A ênfase renovada do negacionismo eleitoral de Trump representa uma oportunidade e um desafio para a campanha de Harris. Por um lado, os resultados eleitorais desde 2020 deixaram claro que a memória da insurreição de 6 de janeiro prejudica os republicanos. “Queixas pessoais fictícias não funcionam bem em campanha”, disse o consultor político Matthew Bartlett à NBC. “Dizer aos eleitores que votaram contra si em 2020 que a eleição foi roubada não é uma mensagem de boas-vindas. Foi um veneno político nas eleições intercalares e pode ser um suicídio político para Trump nas eleições gerais.”

Harris tem tido um sucesso notável na reformulação do argumento familiar de que Trump é uma ameaça para a democracia, apresentando-o de forma cómica e enfatizando que Trump e o seu companheiro de candidatura, JD Vance, são “esquisitos”.

Este tom mais ligeiro tem funcionado bem para Harris, permitindo-lhe apresentar-se como uma guerreira feliz que está acima da vulgaridade de Trump. A linha “esquisita” também incomodou Trump. Numa conferência de imprensa na quinta-feira, perguntaram a Trump se ele iria atender aos apelos para parar os seus ataques pessoais a Harris. Trump respondeu: “Estou zangado com ela. Não tenho respeito por ela. Ela ataca-me. Ela chamou-me esquisito”.

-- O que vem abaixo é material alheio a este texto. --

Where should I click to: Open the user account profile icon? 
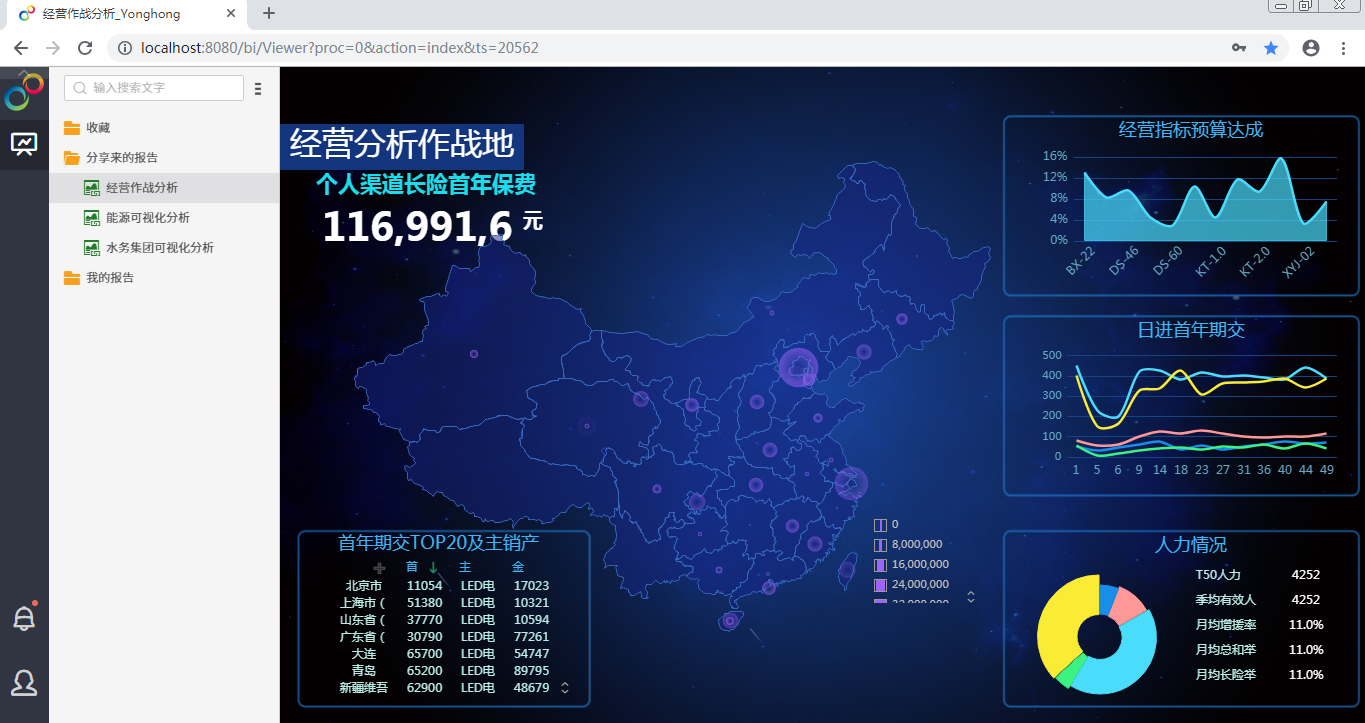24,683
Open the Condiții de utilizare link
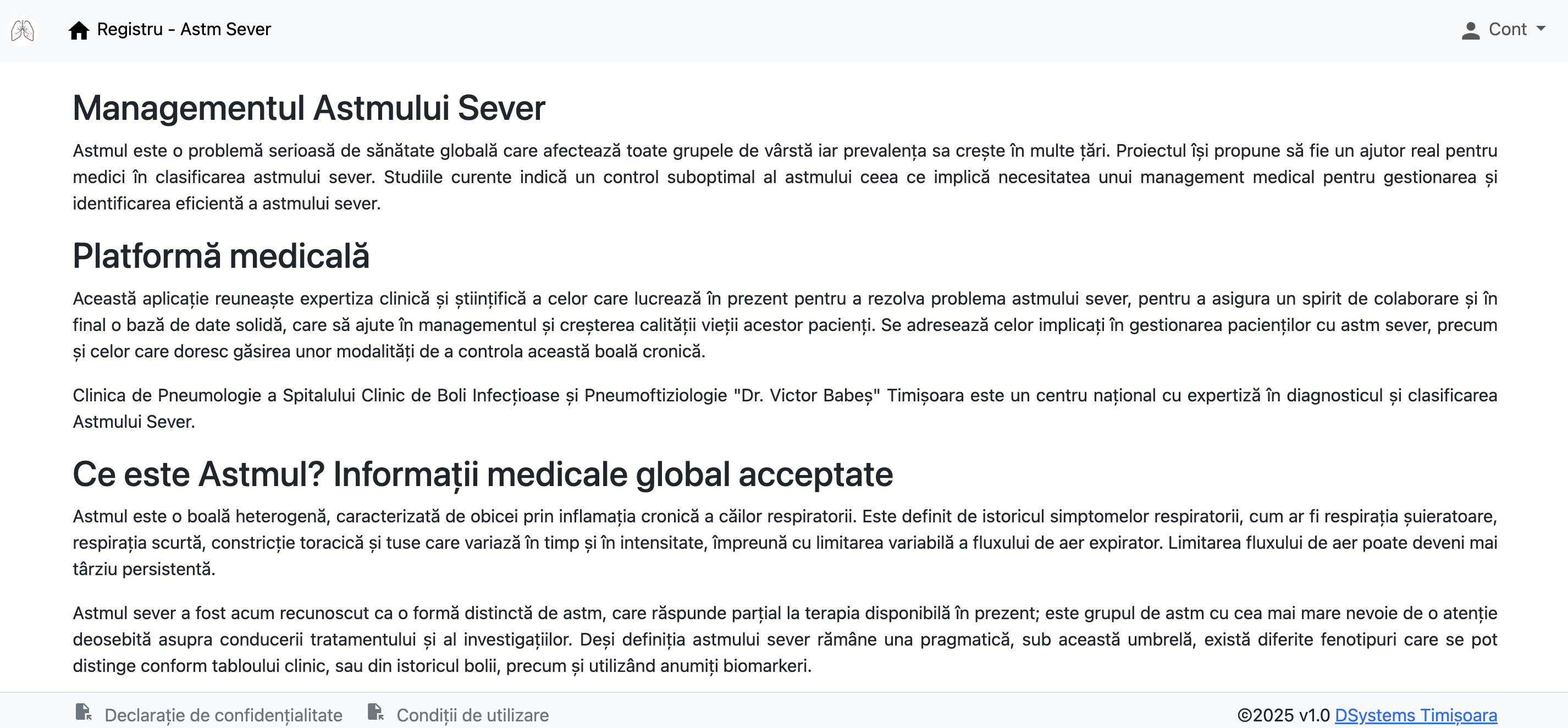 pos(472,715)
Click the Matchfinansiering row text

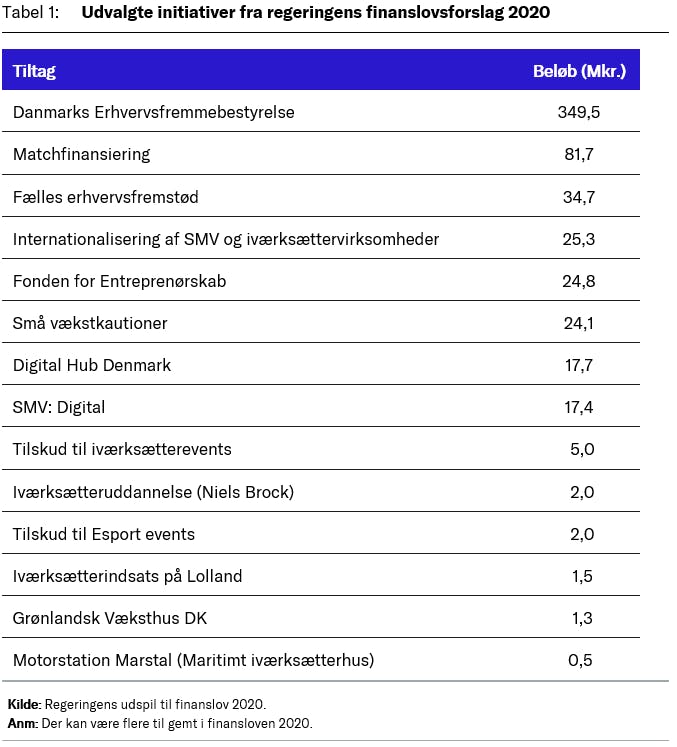point(81,155)
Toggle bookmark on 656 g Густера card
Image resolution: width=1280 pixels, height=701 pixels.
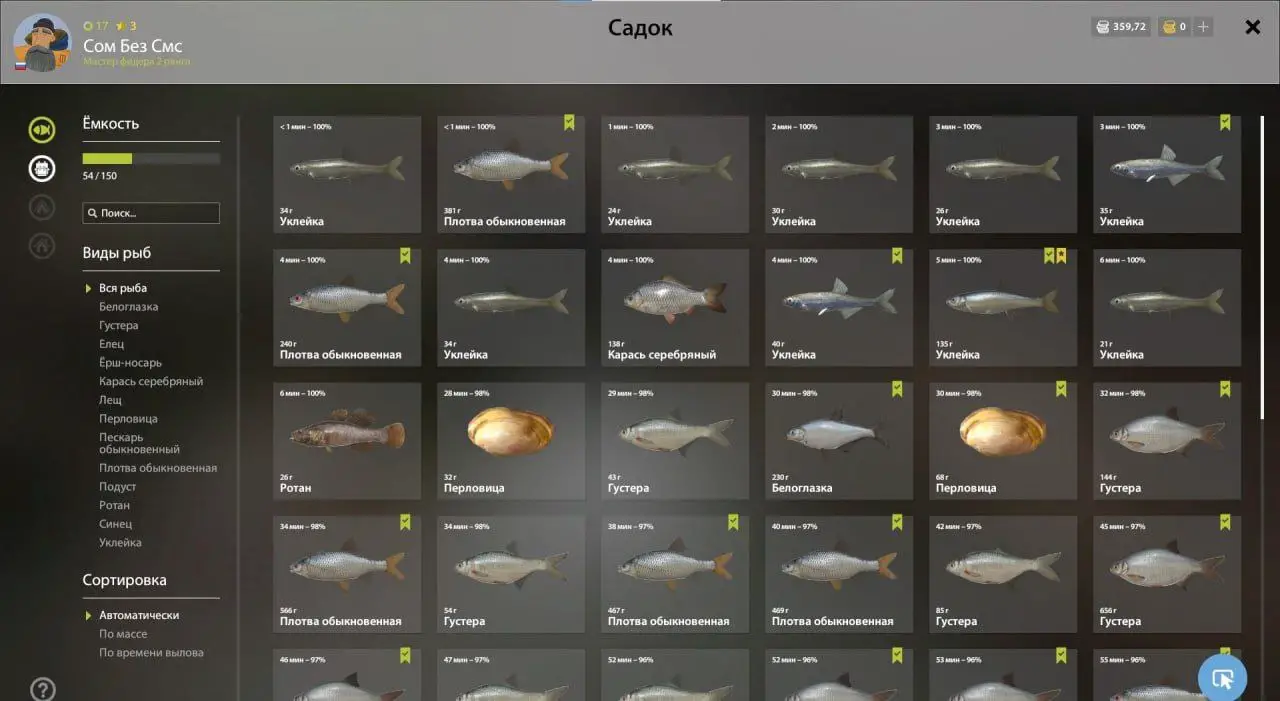(1225, 522)
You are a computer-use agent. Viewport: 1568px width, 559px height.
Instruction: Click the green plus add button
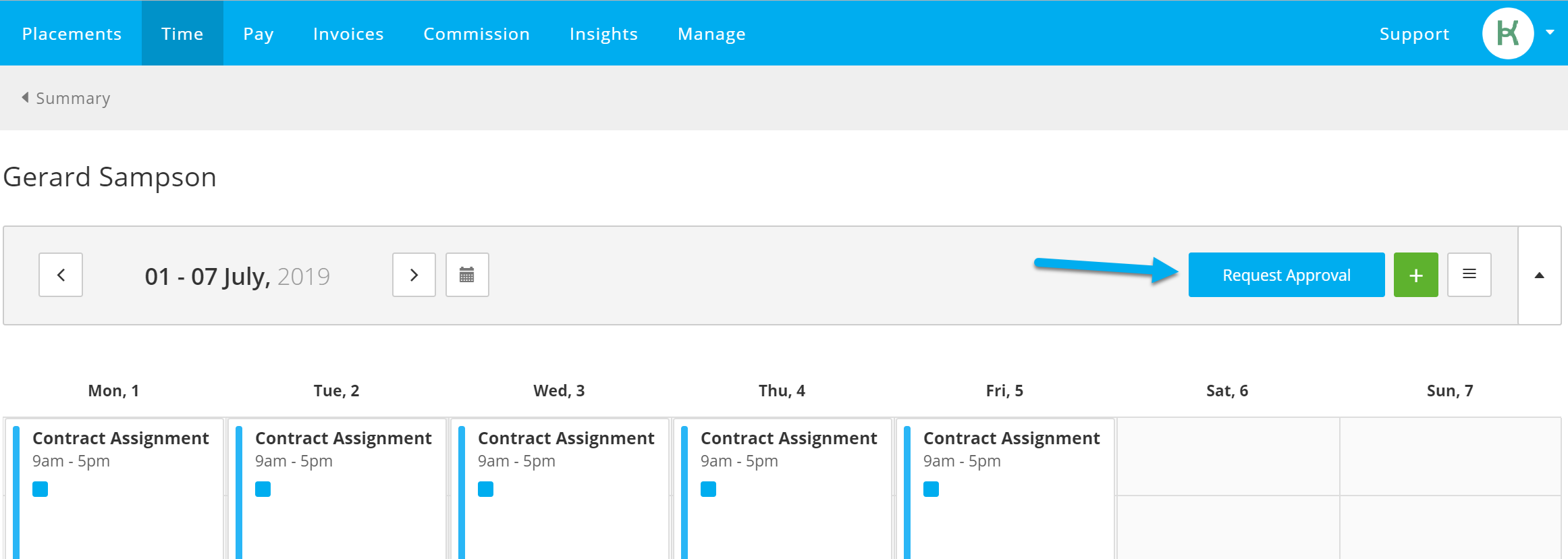coord(1415,275)
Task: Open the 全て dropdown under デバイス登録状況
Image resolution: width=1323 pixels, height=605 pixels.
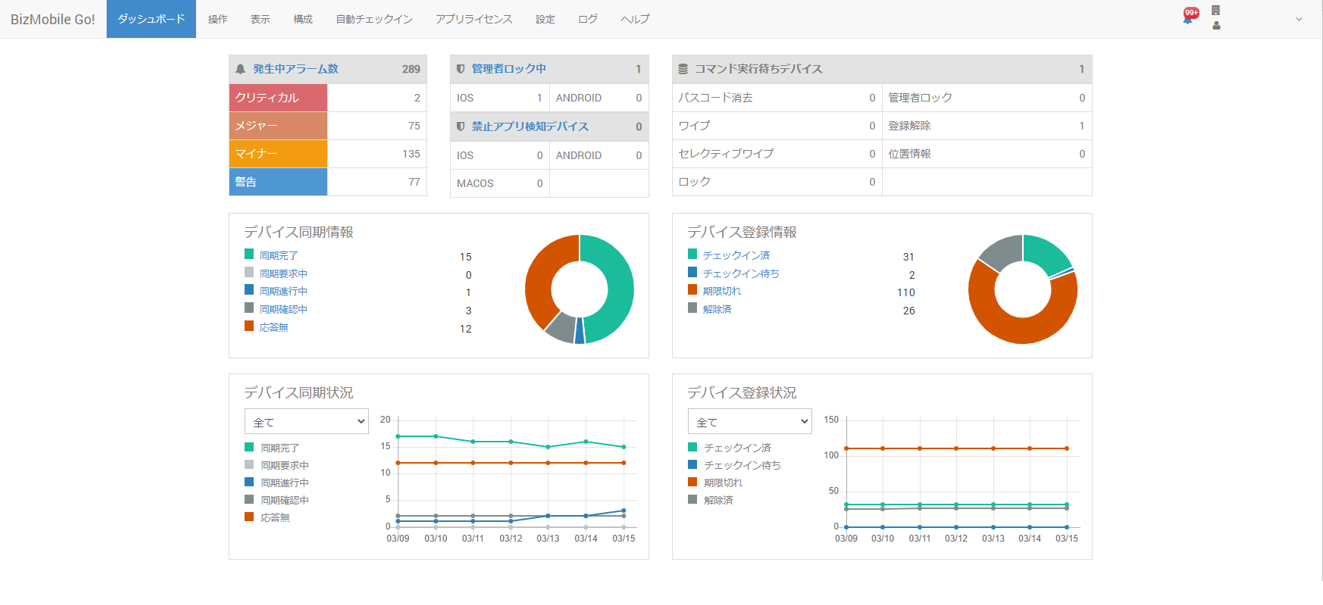Action: [x=749, y=422]
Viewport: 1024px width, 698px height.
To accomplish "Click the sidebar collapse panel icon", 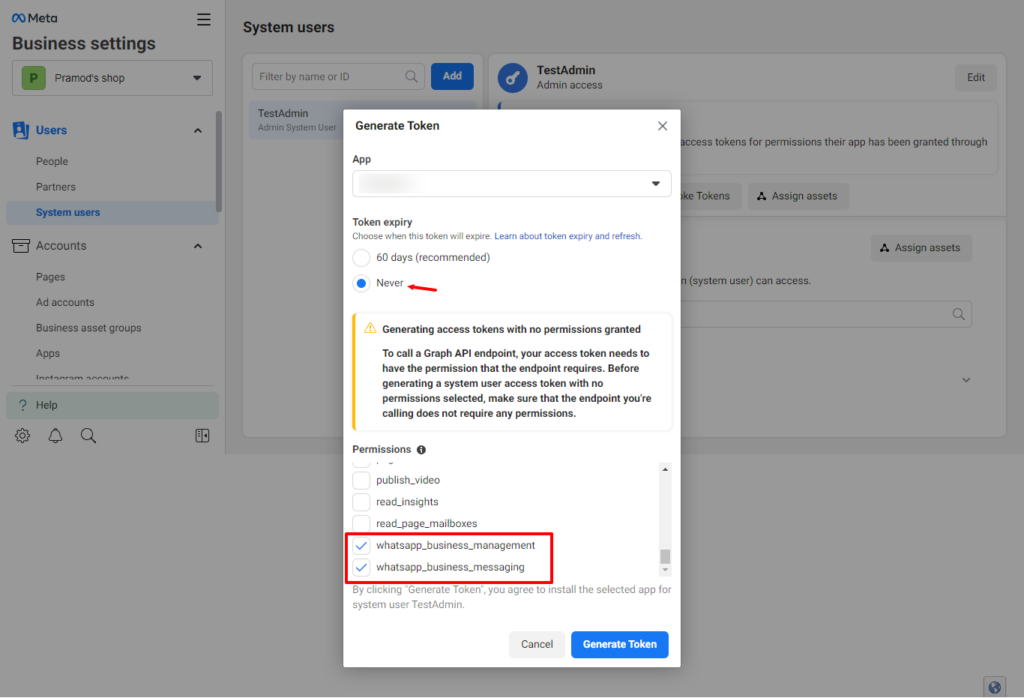I will click(202, 436).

O argumento “esquisito” faz com que Trump pareça pequeno. A questão, porém, é se o rótulo de ”esquisito” será suficiente à medida que as eleições se aproximam, se Trump estiver novamente a incitar outra insurreição. Para evitar outra insurreição, os democratas vão ter de trabalhar para proteger muitas instituições, nomeadamente os funcionários eleitorais do Estado e os tribunais. Desprezar Trump, embora seja um exercício divertido e politicamente potente, não será suficiente. Terá de ser suplantado por um regresso ao argumento mais antigo de que Trump é uma ameaça existencial à democracia americana.

O atual estado de espírito democrata, de forte escárnio e boa disposição, pode ser apenas um prazer passageiro de verão. É provável que, no outono, Harris tenha de fazer soar um alarme mais terrível, lembrando aos eleitores que Trump não é apenas um palhaço. É também um aspirante a ditador.